Instruction:
Copy out each of the records below without changing anything.

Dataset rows
──────────

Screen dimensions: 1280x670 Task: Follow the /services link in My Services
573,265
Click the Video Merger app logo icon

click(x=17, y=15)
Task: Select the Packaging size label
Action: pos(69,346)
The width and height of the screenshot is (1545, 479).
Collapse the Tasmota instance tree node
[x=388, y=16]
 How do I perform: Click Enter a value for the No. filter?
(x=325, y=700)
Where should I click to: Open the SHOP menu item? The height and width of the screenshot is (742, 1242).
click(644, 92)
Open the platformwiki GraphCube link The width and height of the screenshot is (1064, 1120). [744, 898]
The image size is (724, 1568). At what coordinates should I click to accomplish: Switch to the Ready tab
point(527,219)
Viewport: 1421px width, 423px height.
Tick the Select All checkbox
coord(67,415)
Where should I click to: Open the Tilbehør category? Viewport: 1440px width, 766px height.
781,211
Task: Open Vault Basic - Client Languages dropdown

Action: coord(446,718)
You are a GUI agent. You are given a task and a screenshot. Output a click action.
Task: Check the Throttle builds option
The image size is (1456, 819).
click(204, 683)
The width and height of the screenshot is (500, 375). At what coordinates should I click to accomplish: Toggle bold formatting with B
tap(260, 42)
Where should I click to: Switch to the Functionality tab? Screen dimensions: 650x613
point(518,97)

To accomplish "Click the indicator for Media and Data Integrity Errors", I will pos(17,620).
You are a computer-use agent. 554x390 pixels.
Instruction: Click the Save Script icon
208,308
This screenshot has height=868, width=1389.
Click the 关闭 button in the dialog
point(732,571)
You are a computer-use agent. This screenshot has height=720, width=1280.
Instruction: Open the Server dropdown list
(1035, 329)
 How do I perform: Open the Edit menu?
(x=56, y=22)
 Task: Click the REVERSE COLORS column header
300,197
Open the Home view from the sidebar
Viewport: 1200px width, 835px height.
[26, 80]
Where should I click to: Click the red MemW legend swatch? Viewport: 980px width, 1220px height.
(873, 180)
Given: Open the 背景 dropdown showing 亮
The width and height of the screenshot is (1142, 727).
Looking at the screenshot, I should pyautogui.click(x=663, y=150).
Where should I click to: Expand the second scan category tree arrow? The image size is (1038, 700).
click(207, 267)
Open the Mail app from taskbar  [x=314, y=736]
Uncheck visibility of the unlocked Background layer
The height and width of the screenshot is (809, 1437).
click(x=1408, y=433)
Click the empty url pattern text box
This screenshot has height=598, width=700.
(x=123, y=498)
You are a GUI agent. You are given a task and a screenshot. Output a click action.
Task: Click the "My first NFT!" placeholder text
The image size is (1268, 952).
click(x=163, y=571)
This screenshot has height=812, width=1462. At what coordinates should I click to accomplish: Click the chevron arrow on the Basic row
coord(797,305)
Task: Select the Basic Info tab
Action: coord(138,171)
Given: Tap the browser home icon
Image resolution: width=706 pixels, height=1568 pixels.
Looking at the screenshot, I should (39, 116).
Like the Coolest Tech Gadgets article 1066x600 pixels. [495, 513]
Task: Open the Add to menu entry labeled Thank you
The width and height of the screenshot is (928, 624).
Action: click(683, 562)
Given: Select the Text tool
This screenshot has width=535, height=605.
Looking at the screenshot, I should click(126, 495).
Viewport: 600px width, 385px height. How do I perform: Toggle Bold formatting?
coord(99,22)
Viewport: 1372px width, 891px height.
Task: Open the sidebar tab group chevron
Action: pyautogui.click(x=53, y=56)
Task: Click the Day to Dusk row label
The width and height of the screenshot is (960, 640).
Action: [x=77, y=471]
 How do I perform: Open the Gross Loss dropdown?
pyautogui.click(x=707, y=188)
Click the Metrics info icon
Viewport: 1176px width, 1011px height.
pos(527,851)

──────────

Answer to the problem:
Screen dimensions: 1280x670 Task: Follow the /services link in My Services
573,265
Click the Video Merger app logo icon

click(x=17, y=15)
Task: Select the Packaging size label
Action: pos(69,346)
The width and height of the screenshot is (1545, 479).
Collapse the Tasmota instance tree node
[x=388, y=16]
 How do I perform: Click Enter a value for the No. filter?
(x=325, y=700)
Where should I click to: Open the SHOP menu item? The height and width of the screenshot is (742, 1242).
click(644, 92)
Open the platformwiki GraphCube link The width and height of the screenshot is (1064, 1120). [744, 898]
The image size is (724, 1568). At what coordinates should I click to accomplish: Switch to the Ready tab
point(527,219)
Viewport: 1421px width, 423px height.
Tick the Select All checkbox
coord(67,415)
Where should I click to: Open the Tilbehør category? Viewport: 1440px width, 766px height.
781,211
Task: Open Vault Basic - Client Languages dropdown

Action: coord(446,718)
You are a GUI agent. You are given a task and a screenshot. Output a click action.
Task: Check the Throttle builds option
The image size is (1456, 819).
click(204, 683)
The width and height of the screenshot is (500, 375). At what coordinates should I click to accomplish: Toggle bold formatting with B
tap(260, 42)
Where should I click to: Switch to the Functionality tab? Screen dimensions: 650x613
point(518,97)

To accomplish "Click the indicator for Media and Data Integrity Errors", I will pos(17,620).
You are a computer-use agent. 554x390 pixels.
Instruction: Click the Save Script icon
208,308
This screenshot has height=868, width=1389.
Click the 关闭 button in the dialog
point(732,571)
You are a computer-use agent. This screenshot has height=720, width=1280.
Instruction: Open the Server dropdown list
(1035, 329)
 How do I perform: Open the Edit menu?
(x=56, y=22)
 Task: Click the REVERSE COLORS column header
300,197
Open the Home view from the sidebar
Viewport: 1200px width, 835px height.
[26, 80]
Where should I click to: Click the red MemW legend swatch? Viewport: 980px width, 1220px height.
(873, 180)
Given: Open the 背景 dropdown showing 亮
The width and height of the screenshot is (1142, 727).
Looking at the screenshot, I should pyautogui.click(x=663, y=150).
Where should I click to: Expand the second scan category tree arrow? The image size is (1038, 700).
click(207, 267)
Open the Mail app from taskbar  [x=314, y=736]
Uncheck visibility of the unlocked Background layer
The height and width of the screenshot is (809, 1437).
click(x=1408, y=433)
Click the empty url pattern text box
This screenshot has height=598, width=700.
(x=123, y=498)
You are a GUI agent. You are given a task and a screenshot. Output a click action.
Task: Click the "My first NFT!" placeholder text
The image size is (1268, 952).
click(x=163, y=571)
This screenshot has height=812, width=1462. At what coordinates should I click to accomplish: Click the chevron arrow on the Basic row
coord(797,305)
Task: Select the Basic Info tab
Action: coord(138,171)
Given: Tap the browser home icon
Image resolution: width=706 pixels, height=1568 pixels.
Looking at the screenshot, I should (39, 116).
Like the Coolest Tech Gadgets article 1066x600 pixels. [495, 513]
Task: Open the Add to menu entry labeled Thank you
The width and height of the screenshot is (928, 624).
Action: click(683, 562)
Given: Select the Text tool
This screenshot has width=535, height=605.
Looking at the screenshot, I should click(126, 495).
Viewport: 600px width, 385px height. How do I perform: Toggle Bold formatting?
coord(99,22)
Viewport: 1372px width, 891px height.
Task: Open the sidebar tab group chevron
Action: pyautogui.click(x=53, y=56)
Task: Click the Day to Dusk row label
The width and height of the screenshot is (960, 640).
Action: [x=77, y=471]
 How do I perform: Open the Gross Loss dropdown?
pyautogui.click(x=707, y=188)
Click the Metrics info icon
Viewport: 1176px width, 1011px height.
pos(527,851)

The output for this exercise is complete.